- _Task_
Copy out the data below. Keep every word as it is.

======== Data to examine ========

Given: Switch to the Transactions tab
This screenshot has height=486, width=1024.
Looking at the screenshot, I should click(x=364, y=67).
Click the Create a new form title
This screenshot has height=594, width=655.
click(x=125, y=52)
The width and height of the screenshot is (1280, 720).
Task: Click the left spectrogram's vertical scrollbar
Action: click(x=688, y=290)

========

- _Response to the exercise_
Given: Switch to the Transactions tab
This screenshot has height=486, width=1024.
Looking at the screenshot, I should click(x=364, y=67).
Click the Create a new form title
This screenshot has height=594, width=655.
click(x=125, y=52)
The width and height of the screenshot is (1280, 720).
Task: Click the left spectrogram's vertical scrollbar
Action: click(x=688, y=290)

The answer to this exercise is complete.